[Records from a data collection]
--------------------------------------------------
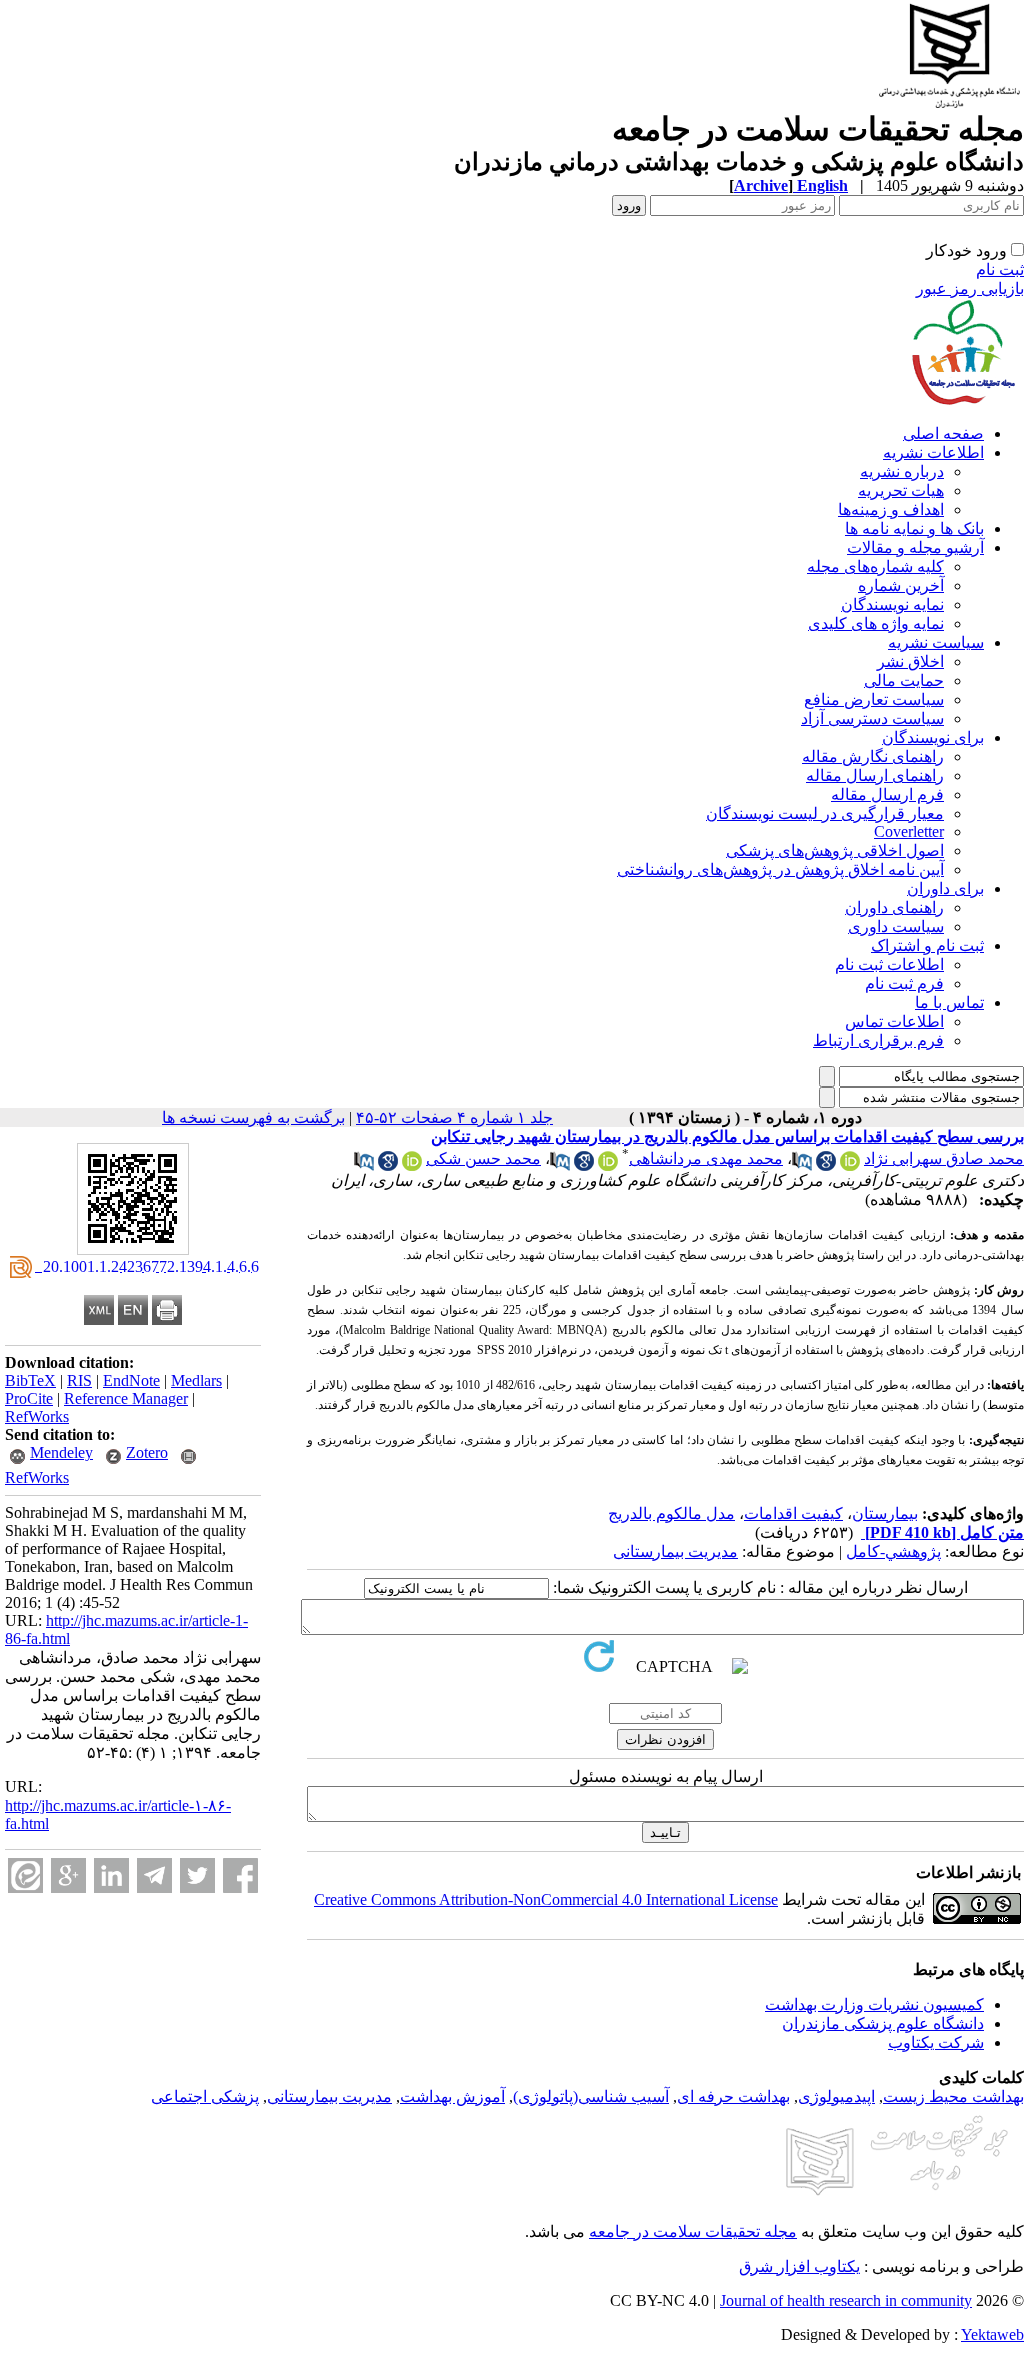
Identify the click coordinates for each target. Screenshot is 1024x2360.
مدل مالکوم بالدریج (671, 1513)
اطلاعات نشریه (933, 452)
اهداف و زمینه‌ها (891, 509)
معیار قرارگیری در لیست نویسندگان (825, 813)
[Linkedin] (111, 1875)
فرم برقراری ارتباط (878, 1040)
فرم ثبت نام (904, 983)
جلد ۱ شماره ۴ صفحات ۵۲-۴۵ (454, 1117)
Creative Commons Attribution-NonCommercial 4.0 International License (546, 1899)
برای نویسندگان (933, 737)
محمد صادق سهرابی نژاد (944, 1158)
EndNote (131, 1380)
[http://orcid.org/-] (850, 1165)
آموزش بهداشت (452, 2096)
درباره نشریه (902, 471)
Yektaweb (992, 2334)
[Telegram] (154, 1875)
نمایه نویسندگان (892, 604)
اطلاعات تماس (894, 1021)
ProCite (29, 1398)
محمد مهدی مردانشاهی (706, 1158)
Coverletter (909, 831)
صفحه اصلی (943, 433)
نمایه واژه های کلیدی (876, 623)
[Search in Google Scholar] (826, 1165)
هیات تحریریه (901, 490)
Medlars (196, 1380)
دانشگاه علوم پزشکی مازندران (883, 2023)
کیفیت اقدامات (793, 1513)
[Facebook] (240, 1875)
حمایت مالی (904, 680)
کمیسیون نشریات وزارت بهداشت (874, 2004)
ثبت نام (1000, 269)
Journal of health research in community (846, 2300)
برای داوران (945, 888)
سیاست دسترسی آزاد (872, 718)
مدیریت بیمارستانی (675, 1551)
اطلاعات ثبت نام (889, 964)
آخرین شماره (901, 585)
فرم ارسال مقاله (887, 794)
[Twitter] (197, 1875)
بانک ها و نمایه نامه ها (914, 528)
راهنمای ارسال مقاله (875, 775)
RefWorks (37, 1416)
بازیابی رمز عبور (970, 288)
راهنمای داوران (894, 907)
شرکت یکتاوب (936, 2042)
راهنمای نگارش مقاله (873, 756)
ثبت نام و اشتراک (927, 945)
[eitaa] (25, 1875)
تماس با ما (949, 1002)
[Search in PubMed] (802, 1165)
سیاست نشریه (936, 642)
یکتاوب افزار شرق (799, 2266)
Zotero (147, 1452)
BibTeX (30, 1380)
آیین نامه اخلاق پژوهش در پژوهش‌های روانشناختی (780, 869)
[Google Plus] (68, 1875)
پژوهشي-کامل (893, 1551)
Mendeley (61, 1452)
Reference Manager (126, 1398)
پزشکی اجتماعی (205, 2096)
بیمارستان (885, 1513)
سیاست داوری (896, 926)
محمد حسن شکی (483, 1158)
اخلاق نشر (910, 661)
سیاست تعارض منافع (874, 699)
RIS (79, 1380)
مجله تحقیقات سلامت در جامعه (693, 2231)
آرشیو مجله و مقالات (915, 547)
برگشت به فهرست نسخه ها (253, 1117)
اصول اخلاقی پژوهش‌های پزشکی (835, 850)
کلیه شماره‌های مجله (875, 566)
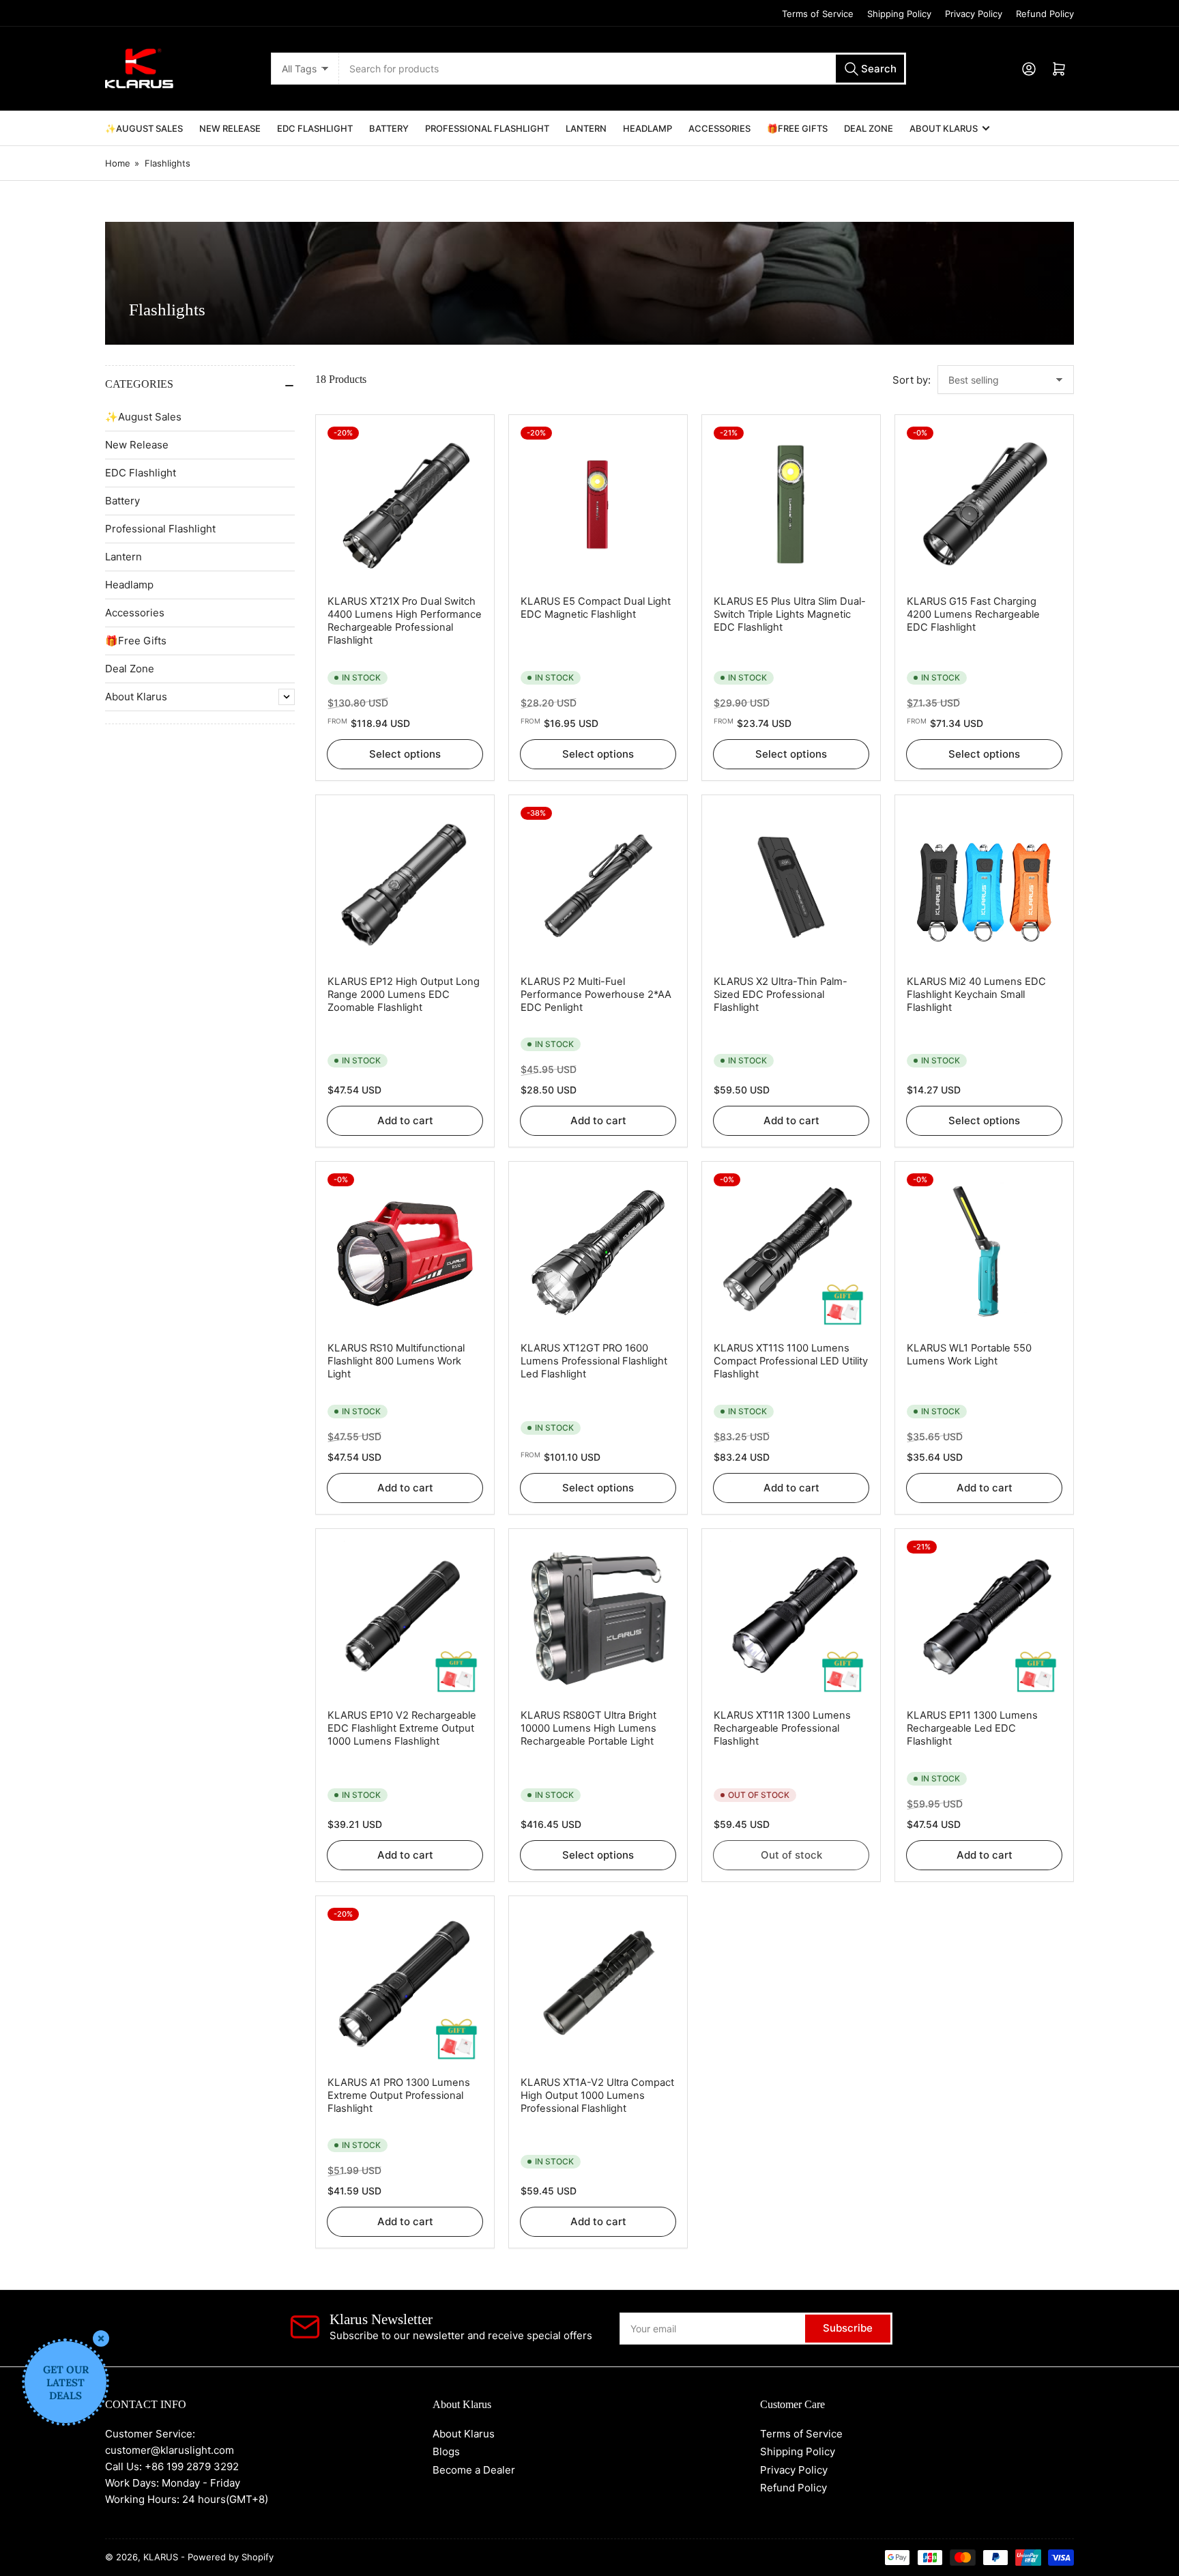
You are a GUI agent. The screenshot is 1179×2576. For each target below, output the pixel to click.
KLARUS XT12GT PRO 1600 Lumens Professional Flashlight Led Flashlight (594, 1361)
--------------------------------------------------
EXERCISE DESCRIPTION = From the data above, return exactly the lines from the one with "شرکت یکتاوب (936, 2042)" up to and including the one with "You are a GUI". Pictures do not go in the copy.

RESPONSE BOX =
شرکت یکتاوب (936, 2042)
راهنمای نگارش مقاله (873, 756)
ثبت نام و اشتراک (927, 945)
[eitaa] (25, 1875)
تماس با ما (949, 1002)
[Search in PubMed] (802, 1165)
سیاست نشریه (936, 642)
یکتاوب افزار شرق (799, 2266)
Zotero (147, 1452)
BibTeX (30, 1380)
آیین نامه اخلاق پژوهش در پژوهش‌های روانشناختی (780, 869)
[Google Plus] (68, 1875)
پژوهشي-کامل (893, 1551)
Mendeley (61, 1452)
Reference Manager (126, 1398)
پزشکی اجتماعی (205, 2096)
بیمارستان (885, 1513)
سیاست داوری (896, 926)
محمد حسن شکی (483, 1158)
اخلاق نشر (910, 661)
سیاست تعارض منافع (874, 699)
RIS (79, 1380)
مجله تحقیقات سلامت در جامعه (693, 2231)
آرشیو مجله و مقالات (915, 547)
برگشت به فهرست نسخه ها (253, 1117)
اصول اخلاقی پژوهش‌های پزشکی (835, 850)
کلیه شماره‌های مجله (875, 566)
You are a GUI agent. The screenshot is 1179×2576. For each target below, output the pixel to click.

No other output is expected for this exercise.